CONSIGNE A:
Dressez la liste de toutes les personnes désignées par leur nom dans le texte retenu, chacune avec le titre ou la fonction qui l'accompagne.
━━━━━ TEXTE RETENU ━━━━━
Le réveil catholique, qui dans le reste de l’Allemagne avait désormais l’épiscopat pour chef, prit la forme, à Vienne, d’une demi-insurrection contre le pauvre archevêque Milde. Le prêtre Sébastien Brunner, profitant de la liberté de la presse, lança subitement un journal ecclésiastique où le jeune clergé collaborait ; et durant l’été de 1848, où le sommeil des puissans fut si troublé, c’étaient les croyans, prêtres et laïques, qui venaient secouer la torpeur de Milde. Le cardinal Schwarzenberg, archevêque de Salzbourg, pouvait écrire au mois de septembre : « Des millions de citoyens autrichiens saluent le nouvel ordre de choses, non seulement parce qu’il leur garantit plus de liberté politique, mais parce qu’il promet à l’Eglise catholique les mêmes impulsions de liberté. » Mais ces impulsions effrayaient les prélats pour qui l’esclavage était une seconde nature ; et deux ans après, l’historien Hurter, parlant de l’archevêque de Vienne et de l’évêque de Saint-Poelten, les déclarera « si enlisés dans le joséphisme, que, tant qu’ils vivront, il y aura peu à espérer. »
━━━━━
CONSIGNE B:
Relevez chaque ligne des entrées où figure la chaîne "apple". La casse compte.
━━━━━ MATÉRIEL FOURNI ━━━━━
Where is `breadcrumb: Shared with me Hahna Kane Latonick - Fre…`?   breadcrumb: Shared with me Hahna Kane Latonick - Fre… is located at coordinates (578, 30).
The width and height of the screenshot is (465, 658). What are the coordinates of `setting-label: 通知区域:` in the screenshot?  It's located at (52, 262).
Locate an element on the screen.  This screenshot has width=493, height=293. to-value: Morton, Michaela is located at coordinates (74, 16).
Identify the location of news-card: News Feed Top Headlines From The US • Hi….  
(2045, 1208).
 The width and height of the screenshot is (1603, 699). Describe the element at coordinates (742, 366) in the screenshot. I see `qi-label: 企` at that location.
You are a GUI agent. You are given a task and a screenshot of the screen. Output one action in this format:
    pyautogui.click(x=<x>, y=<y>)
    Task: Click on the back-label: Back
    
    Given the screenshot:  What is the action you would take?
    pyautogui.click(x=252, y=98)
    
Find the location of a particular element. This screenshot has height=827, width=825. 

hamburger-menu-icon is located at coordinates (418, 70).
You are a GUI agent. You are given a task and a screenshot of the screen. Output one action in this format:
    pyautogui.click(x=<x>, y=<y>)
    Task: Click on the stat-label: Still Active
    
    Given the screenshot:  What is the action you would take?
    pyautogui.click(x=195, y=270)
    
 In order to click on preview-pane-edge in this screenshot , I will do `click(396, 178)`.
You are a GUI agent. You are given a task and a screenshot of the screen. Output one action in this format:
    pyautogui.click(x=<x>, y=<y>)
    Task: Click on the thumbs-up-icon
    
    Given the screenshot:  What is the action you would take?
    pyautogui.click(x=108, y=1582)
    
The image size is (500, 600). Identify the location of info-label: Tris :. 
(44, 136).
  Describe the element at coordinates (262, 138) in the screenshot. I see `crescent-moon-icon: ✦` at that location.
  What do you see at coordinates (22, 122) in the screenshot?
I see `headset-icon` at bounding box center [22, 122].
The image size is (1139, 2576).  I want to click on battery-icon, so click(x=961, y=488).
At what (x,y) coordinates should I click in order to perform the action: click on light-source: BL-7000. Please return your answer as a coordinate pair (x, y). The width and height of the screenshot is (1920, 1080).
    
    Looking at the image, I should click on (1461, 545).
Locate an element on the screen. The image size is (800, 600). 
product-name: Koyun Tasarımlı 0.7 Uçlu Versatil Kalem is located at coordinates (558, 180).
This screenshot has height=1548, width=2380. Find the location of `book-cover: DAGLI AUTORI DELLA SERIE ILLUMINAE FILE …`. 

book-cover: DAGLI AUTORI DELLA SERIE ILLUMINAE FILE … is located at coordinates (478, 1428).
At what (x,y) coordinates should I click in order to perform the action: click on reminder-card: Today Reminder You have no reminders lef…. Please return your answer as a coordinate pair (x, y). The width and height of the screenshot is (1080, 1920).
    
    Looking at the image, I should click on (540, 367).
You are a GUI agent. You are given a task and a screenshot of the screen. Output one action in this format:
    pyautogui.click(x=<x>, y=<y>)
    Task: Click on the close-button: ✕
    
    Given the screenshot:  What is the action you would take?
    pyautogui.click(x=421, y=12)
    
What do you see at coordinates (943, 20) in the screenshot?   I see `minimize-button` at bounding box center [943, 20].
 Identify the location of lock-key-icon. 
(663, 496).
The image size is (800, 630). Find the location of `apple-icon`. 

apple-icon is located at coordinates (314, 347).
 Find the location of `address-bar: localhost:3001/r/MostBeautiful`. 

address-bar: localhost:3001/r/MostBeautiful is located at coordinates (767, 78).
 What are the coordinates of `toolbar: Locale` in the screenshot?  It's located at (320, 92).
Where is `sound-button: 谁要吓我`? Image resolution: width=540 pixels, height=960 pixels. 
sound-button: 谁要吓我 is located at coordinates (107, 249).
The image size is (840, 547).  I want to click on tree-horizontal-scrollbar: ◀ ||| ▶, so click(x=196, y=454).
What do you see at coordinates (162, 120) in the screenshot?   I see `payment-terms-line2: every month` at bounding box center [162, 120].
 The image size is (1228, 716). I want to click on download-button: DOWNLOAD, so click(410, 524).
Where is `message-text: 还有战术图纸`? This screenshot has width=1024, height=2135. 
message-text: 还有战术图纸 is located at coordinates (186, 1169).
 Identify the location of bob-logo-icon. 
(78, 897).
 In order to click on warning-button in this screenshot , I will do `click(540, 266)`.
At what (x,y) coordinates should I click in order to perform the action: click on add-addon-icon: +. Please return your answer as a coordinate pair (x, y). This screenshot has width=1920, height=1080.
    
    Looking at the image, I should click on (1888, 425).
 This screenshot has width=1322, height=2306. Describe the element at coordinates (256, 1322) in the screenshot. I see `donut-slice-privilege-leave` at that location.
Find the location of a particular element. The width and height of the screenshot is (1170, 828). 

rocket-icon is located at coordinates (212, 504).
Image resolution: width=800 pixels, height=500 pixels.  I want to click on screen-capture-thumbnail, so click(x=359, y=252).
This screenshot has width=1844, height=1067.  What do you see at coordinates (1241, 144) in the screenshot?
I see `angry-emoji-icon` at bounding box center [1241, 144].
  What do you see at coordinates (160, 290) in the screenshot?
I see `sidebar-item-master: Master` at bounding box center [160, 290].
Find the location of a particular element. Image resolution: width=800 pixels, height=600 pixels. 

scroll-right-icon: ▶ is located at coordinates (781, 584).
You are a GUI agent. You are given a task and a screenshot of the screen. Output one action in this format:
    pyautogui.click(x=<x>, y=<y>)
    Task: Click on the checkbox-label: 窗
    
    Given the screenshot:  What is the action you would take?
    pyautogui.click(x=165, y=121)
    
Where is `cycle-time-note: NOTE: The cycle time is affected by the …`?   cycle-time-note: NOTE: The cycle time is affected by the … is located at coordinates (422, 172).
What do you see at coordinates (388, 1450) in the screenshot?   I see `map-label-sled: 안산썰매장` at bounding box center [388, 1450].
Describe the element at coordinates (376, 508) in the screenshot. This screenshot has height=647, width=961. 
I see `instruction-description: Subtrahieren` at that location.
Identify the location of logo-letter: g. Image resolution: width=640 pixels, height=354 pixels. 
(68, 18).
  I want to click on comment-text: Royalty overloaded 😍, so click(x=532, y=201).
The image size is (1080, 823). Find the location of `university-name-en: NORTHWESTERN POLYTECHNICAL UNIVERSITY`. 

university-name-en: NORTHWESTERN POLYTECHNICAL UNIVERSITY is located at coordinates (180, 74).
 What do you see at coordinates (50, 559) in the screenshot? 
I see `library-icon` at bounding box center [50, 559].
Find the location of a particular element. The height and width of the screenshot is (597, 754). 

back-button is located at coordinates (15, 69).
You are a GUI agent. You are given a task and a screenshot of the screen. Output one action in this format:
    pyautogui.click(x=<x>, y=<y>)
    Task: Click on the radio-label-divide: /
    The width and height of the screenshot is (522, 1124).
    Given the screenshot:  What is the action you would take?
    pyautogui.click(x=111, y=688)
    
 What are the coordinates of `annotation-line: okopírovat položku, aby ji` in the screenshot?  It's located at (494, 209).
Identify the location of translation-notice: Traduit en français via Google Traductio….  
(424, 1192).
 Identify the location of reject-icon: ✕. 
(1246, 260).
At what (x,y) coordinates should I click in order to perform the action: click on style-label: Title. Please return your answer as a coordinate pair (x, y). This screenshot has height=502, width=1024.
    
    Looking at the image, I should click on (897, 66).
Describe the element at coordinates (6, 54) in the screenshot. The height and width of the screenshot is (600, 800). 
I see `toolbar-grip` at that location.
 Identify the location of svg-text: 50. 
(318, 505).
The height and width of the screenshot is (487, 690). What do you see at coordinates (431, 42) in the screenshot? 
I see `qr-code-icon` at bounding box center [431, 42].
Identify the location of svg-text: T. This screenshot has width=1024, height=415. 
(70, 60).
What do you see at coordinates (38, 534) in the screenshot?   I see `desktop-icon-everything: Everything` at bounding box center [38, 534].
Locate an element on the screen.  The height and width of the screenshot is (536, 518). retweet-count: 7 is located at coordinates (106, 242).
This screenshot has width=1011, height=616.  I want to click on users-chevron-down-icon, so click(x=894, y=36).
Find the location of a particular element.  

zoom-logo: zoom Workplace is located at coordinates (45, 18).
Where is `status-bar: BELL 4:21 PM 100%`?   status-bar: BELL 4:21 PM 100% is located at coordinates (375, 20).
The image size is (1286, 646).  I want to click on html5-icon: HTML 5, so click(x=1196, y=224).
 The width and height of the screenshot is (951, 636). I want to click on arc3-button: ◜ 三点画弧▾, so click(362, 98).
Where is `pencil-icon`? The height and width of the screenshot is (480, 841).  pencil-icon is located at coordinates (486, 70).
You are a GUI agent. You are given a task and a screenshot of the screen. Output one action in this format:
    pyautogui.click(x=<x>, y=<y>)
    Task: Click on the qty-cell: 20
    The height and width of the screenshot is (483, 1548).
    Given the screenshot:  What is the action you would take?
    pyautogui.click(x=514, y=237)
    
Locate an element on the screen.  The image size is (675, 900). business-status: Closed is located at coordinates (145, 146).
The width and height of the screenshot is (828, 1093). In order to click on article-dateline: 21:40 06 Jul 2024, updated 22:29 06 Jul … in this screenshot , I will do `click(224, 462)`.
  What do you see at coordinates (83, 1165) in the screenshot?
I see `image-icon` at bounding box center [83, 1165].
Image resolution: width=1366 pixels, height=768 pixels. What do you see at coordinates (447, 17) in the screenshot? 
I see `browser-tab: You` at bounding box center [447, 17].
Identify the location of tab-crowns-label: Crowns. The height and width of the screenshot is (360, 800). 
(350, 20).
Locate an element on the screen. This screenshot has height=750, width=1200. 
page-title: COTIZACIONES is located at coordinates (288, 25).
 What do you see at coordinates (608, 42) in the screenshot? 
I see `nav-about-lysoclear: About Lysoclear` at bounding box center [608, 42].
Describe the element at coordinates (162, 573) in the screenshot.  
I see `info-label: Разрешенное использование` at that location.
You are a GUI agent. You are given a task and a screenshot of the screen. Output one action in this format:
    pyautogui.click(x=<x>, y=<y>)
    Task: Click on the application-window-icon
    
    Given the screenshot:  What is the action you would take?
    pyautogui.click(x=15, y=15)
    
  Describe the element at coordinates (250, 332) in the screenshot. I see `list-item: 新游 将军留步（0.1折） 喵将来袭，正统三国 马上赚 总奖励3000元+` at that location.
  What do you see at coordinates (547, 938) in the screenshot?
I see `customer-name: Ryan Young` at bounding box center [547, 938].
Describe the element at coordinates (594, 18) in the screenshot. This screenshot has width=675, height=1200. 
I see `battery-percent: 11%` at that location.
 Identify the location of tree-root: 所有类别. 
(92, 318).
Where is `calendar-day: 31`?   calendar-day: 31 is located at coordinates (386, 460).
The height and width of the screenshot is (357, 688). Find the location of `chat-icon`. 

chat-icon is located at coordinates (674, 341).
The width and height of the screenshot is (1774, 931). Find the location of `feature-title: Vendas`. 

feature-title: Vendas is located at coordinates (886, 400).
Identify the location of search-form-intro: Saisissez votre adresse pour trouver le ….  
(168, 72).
━━━━━
CORRIGÉ A:
- l'archevêque Milde
- le prêtre Sébastien Brunner
- le cardinal Schwarzenberg, archevêque de Salzbourg
- l'historien Hurter

CORRIGÉ B:
The image size is (800, 630). Find the location of `apple-icon`. 
apple-icon is located at coordinates (314, 347).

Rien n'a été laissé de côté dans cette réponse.